Huntington's Disease - Telling Your Partner & Having Children HD Free - Tony's Story

Thank you for sharing your journey. Congratulations on the birth of your HD free twins! I am happy that IVF worked for you and your wife. As the wife of an HD positive 34 year old, we have decided not to have children. Each of our journeys are so different and I hate that HD has this hold on us, but at least with your family and ours, HD stops with us.

Bless you, Tony..you did the right thing..my son married a woman who never told him about the HD..we found out the week they married..my son wanted children so they did their research and had donor egg IVF and she had twins..she was symptomatic during the pregnancy..I had to move in with them and care for the infants and stayed until she passed 6 yrs later..it affected both my grandkids...they were terrified of her!..by age 5 they were worried they would catch it..they do not know she is not their 'birth' mother of course and wouldn't undestand anyway..Good luck to you..

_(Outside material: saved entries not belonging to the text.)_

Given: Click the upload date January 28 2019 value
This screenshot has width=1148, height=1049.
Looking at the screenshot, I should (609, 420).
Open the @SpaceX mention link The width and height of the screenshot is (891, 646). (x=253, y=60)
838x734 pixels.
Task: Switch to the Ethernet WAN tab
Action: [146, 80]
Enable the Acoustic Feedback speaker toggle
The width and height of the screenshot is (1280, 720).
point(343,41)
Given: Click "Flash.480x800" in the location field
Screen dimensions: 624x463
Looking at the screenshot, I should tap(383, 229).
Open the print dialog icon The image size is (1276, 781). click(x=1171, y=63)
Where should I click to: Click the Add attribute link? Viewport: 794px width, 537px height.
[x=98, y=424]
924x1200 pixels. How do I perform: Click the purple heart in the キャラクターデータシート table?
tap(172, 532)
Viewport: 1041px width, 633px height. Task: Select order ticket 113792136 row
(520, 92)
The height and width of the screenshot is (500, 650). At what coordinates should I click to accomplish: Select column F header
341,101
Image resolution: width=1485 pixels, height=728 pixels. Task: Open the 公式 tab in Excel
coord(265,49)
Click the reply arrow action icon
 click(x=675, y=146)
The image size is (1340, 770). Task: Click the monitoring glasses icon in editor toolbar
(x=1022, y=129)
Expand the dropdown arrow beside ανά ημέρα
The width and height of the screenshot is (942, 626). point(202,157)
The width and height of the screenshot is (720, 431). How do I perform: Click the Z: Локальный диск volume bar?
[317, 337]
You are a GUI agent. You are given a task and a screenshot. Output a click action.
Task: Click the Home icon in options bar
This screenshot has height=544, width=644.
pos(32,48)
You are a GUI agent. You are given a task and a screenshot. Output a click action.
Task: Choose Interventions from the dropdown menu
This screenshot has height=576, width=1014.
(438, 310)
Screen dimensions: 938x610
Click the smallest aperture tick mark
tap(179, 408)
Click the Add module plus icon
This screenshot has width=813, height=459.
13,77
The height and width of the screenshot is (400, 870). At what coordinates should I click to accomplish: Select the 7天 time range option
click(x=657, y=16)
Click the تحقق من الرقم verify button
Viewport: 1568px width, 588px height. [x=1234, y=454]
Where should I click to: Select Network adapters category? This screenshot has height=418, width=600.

Great story! Congratulations Mom and Dad!! xxxooo

So interesting. Perplexing that the chances are 50/50 and yet so many positives with the embryos, and with people in general during testing. Congratulations on the twins… and for having the courage to stay on the path.

The other consideration based on my niece having had twin girls via IVP/PGD is the expected age of onset of HD for the parent who is gene positive. In her case she began to be symptomatic within a few years of their birth. They are now 9 years old and she has progressed rapidly. She is now living in Assisted Living. It has been very difficult on the children to have a mother so ill when they were so young. And, the other parent ha to be prepared to not only be the breadwinner and the caregiver, but also a single parent. It's a lot! That said it doesn't mean and HD positive adult should not have children. Just think hard about what the other parent's and the children's experiences will be like as HD takes hold.

Juvenile Huntington's is why my husband and I never had children. He had HD and has now passed away. If we had had children it would have been like flipping a quarter betting on the very life of our unborn children‐‐like flipping a quarter because there's a 50% chance for each child born of him or her inheriting the gene & getting the disease when a parent has the gene. In our case, we considered adoption but thought it was too much to put a child who has already likely been through some type of traumatic circumstances. We even thought about having in vitro fertilization from one of his brothers *IF* they did not have the gene, but then I thought I didn't get married to my husband so I could have somebody else's baby. [As it turned out ALL FOUR of his brothers DID HAVE the gene so IVF wouldn't have been an option.]
We were fortunate to have had the choice to make as far as what to do about having children or not having children. By the time it was discovered that their mother had had Huntington's disease, many of his brothers and sisters had already had children so they never had the chance to make an informed decision on whether to have children, not knowing that they themselves carried the gene. SO FAR, I have two nephews who have the disease; yes, the SEQUEL. There is no possible way I can even communicate what a hellish nightmare it is that this disease is continuing on in this family who has already lost so much--7 out of 7 siblings in my husband's family including my husband have ALL now passed from this disease). In addition to the two nephews who have been diagnosed with HD, I have 3 more nephews and two nieces who are at risk for developing the disease.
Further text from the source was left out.